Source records
---

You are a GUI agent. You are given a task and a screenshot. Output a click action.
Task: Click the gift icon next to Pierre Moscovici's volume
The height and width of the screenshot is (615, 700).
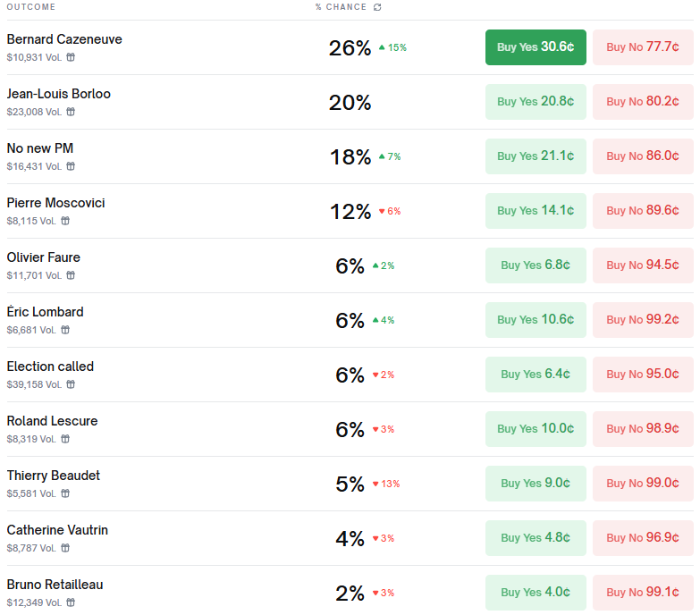click(65, 221)

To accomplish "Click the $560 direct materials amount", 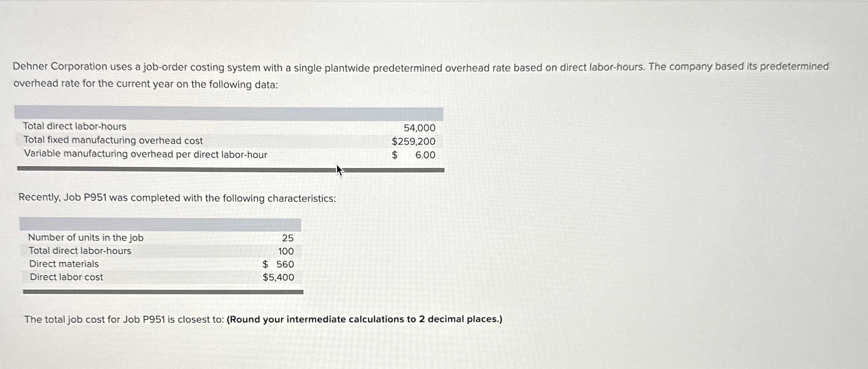I will 278,264.
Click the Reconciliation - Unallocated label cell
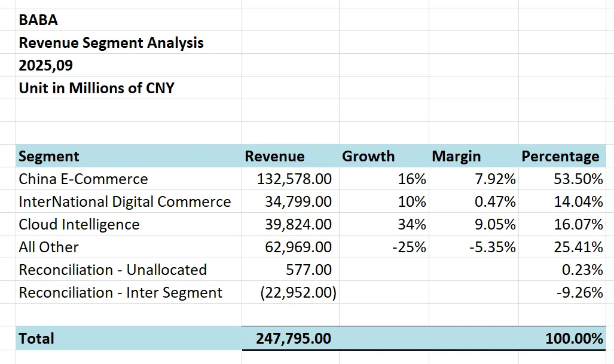This screenshot has width=614, height=364. coord(113,270)
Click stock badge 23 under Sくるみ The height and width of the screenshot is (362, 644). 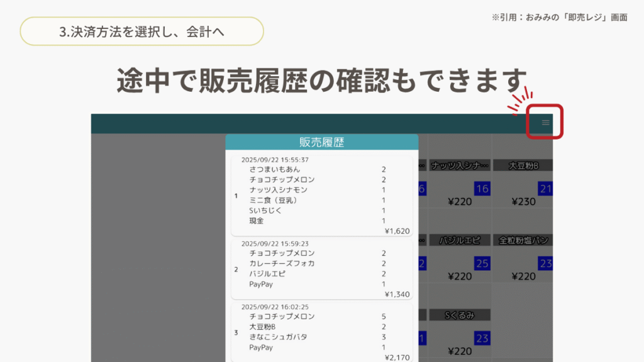[x=482, y=339]
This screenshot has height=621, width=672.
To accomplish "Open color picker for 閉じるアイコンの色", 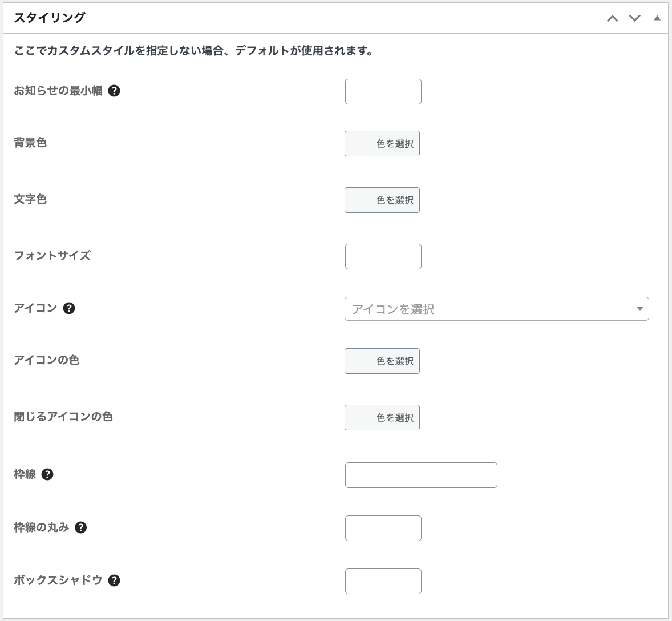I will 395,418.
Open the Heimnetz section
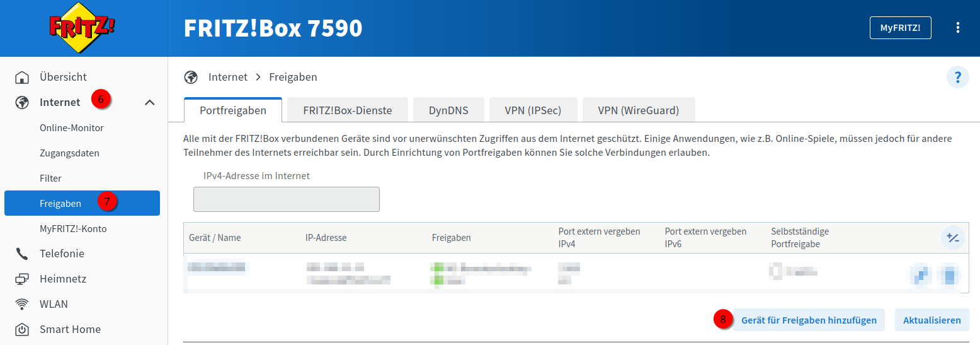Screen dimensions: 980x345 62,279
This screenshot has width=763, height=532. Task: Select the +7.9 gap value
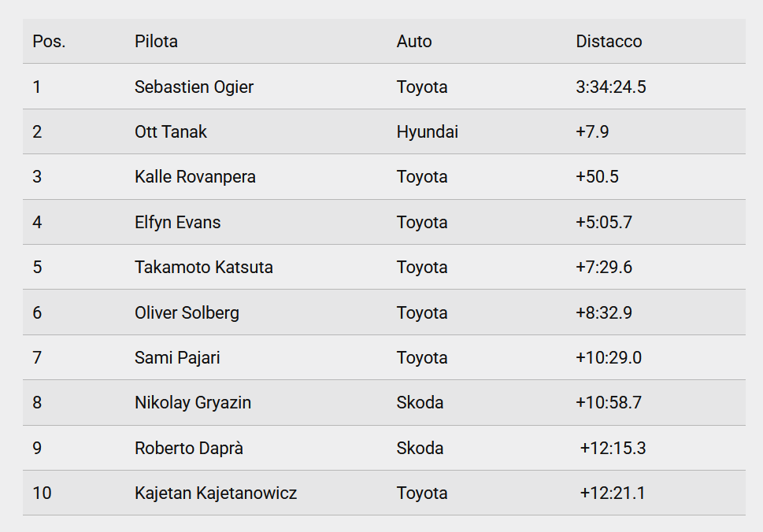pyautogui.click(x=592, y=131)
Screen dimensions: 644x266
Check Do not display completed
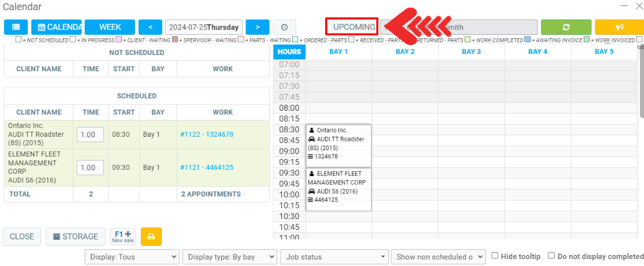pyautogui.click(x=552, y=256)

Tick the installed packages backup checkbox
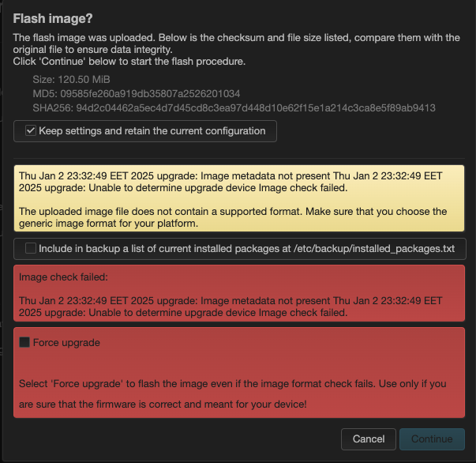31,248
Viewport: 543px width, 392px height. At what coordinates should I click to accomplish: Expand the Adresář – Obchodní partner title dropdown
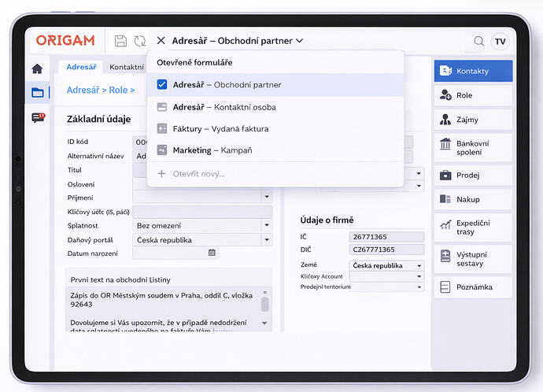coord(300,41)
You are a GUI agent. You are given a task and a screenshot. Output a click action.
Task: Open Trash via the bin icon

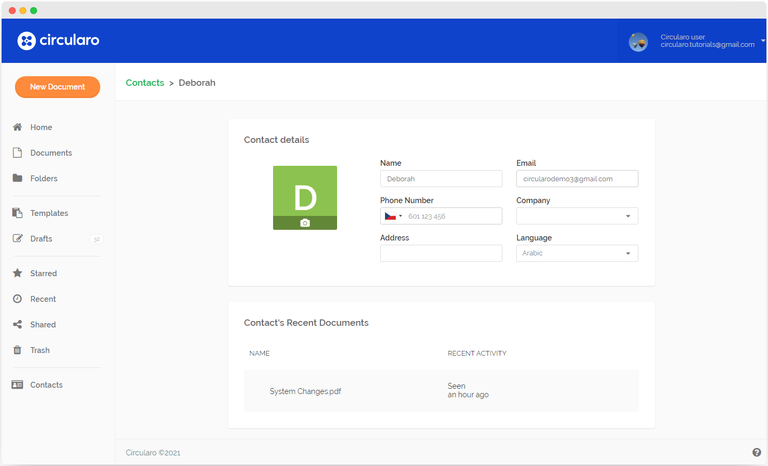[x=17, y=351]
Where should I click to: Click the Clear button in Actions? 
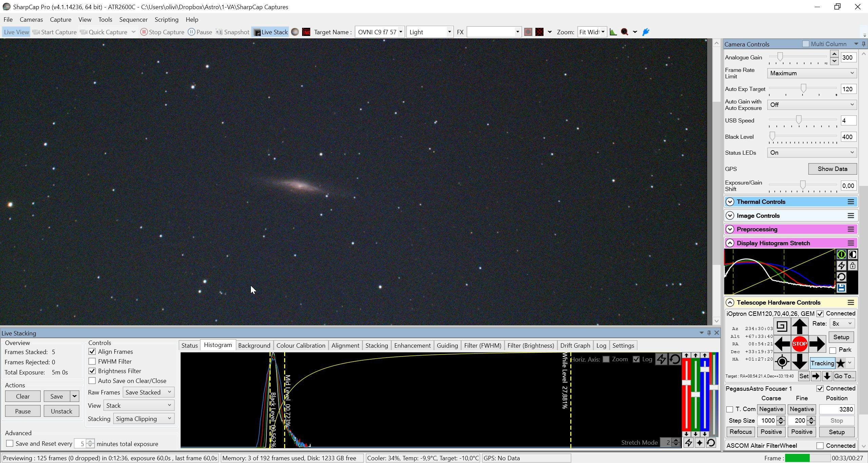click(23, 396)
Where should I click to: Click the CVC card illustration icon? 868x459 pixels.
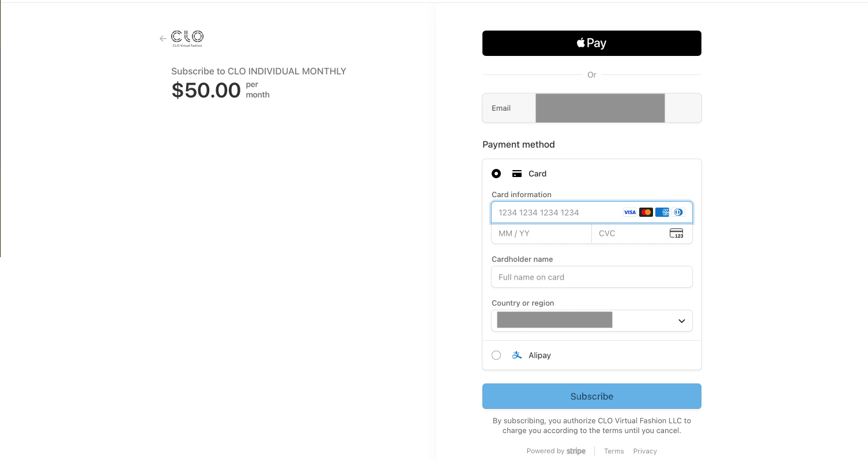[675, 234]
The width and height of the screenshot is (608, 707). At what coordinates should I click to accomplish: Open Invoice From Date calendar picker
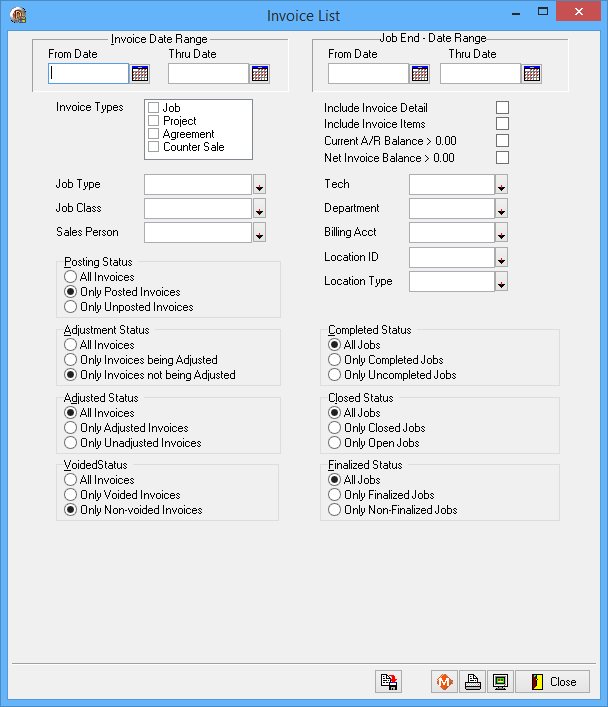pos(140,73)
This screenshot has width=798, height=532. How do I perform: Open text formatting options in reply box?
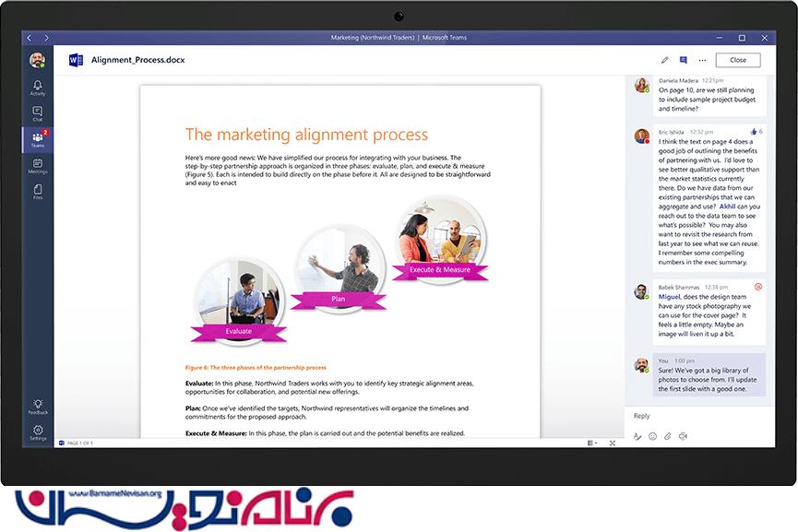pos(637,436)
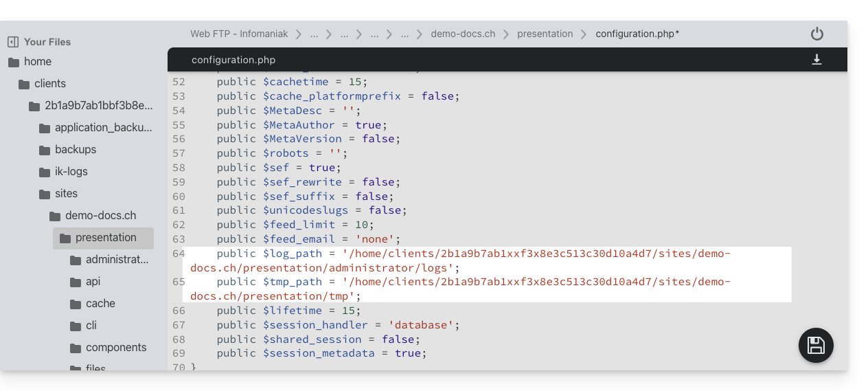Screen dimensions: 868x391
Task: Select the presentation folder in sidebar
Action: 106,238
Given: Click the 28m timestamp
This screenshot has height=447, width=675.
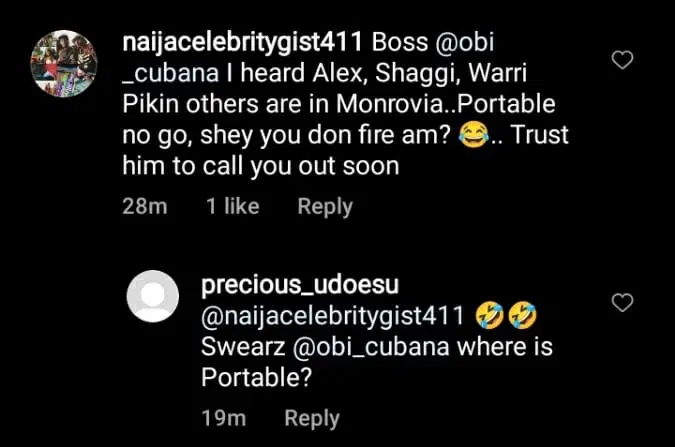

---

WHAT YOU ARE ASKED TO DO ->
What are the lines above from the one with "Where should I click to: Click the Clear" to the one with "Given: Click the 28m timestamp", both included? Reproduce them exactly, without pictures.

SOLUTION BELOW ->
Where should I click to: Click the Clear button in Actions? 
click(23, 396)
Where should I click to: Click the CVC card illustration icon? 868x459 pixels.
[675, 234]
The width and height of the screenshot is (608, 707). At what coordinates should I click to accomplish: Open Invoice From Date calendar picker
pos(140,73)
This screenshot has width=798, height=532. How do I perform: Open text formatting options in reply box?
pos(637,436)
Screen dimensions: 868x391
Task: Select the presentation folder in sidebar
Action: 106,238
Given: Click the 28m timestamp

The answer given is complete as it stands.